Gamadge went home at midnight, and found two notes on his bedside table. The first was from Harold, and was short:

They had me wait on the stoop while they

wrangled the answer.

The second was written in a tremulous, flowing hand, on thick, black-bordered paper; it said:

The state of Mrs. Kilacan Dykinck's health may or may not permit her to receive Mr. Henry Gamadge tomorrow morning. However, if he will call at eleven, as he suggests, he will be informed whether Mrs. Dykinck can have the pleasure of seeing him. Wednesday, June the Fifth.

Gamadge reverently studied the Dykinck crest, which seemed to consist of a gloved hand brandishing a carving knife, and then retired to bed.

At nine o'clock on the following morning he asked Harold to call the Chandor apartment. “Tell them I wish to consult them about a literary matter,” he said, “and that I was referred to them by the Vauregards.”

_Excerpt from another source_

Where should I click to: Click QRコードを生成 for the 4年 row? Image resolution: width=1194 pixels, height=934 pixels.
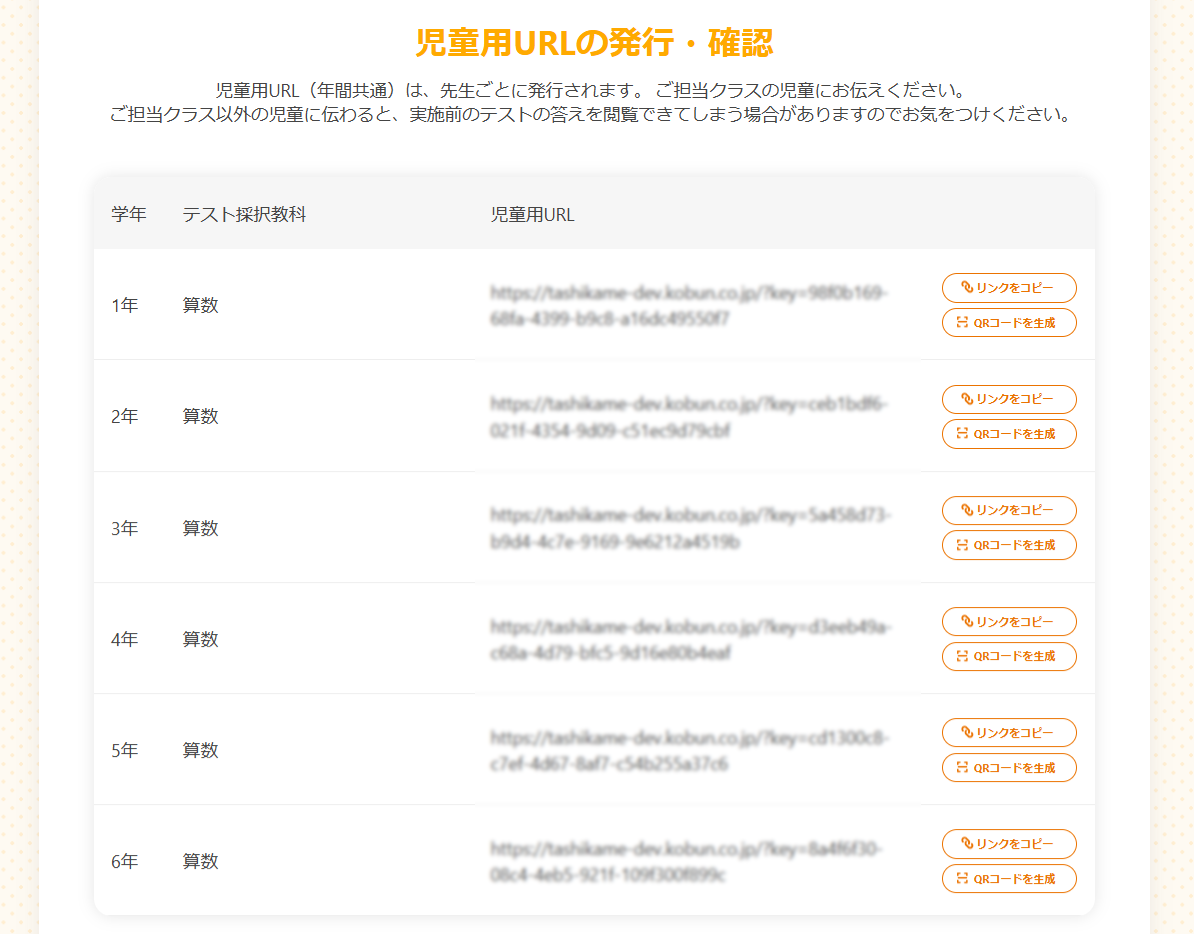1009,657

Harold went into the office, and came back presently to say that the Chandor secretary sounded like a tough proposition, and requested a letter. Gamadge, annoyed, penned the following:

CHANDORS:

Mr. Henry Gamadge, author of
The Technique of a Book Forger, Super-Charlatans, The Race of Chatterton
, etc., etc., contemplates writing a semihistorical book on the city of New York, one section of which will be entitled “Cults and Illusions”.

He feels that he ought to devote space in this portion of the work to Chandors, and is prepared to give them full credit (in footnotes) for their cooperation.

They were recommended to his attention by Miss Vauregard, and also by Mrs. Thomas Duncannon (Mrs. Morton). Mr. Gamadge would like to call upon Chandors at their earliest convenience—if possible this afternoon.

Thursday, June Sixth, 1940.

Harold was asked to deliver this epistle by hand. He withdrew, and Gamadge took down several reference books, in which he immersed himself until his assistant's return. By that time he was convinced that of all early Dutch settlers and merchants, the Dykincks had probably been the dullest and most blameless. They had built nothing, founded nothing, and created nothing except Dykincks. They had apparently done nothing but make and save money, and how they had managed to lose it all, Gamadge could not imagine.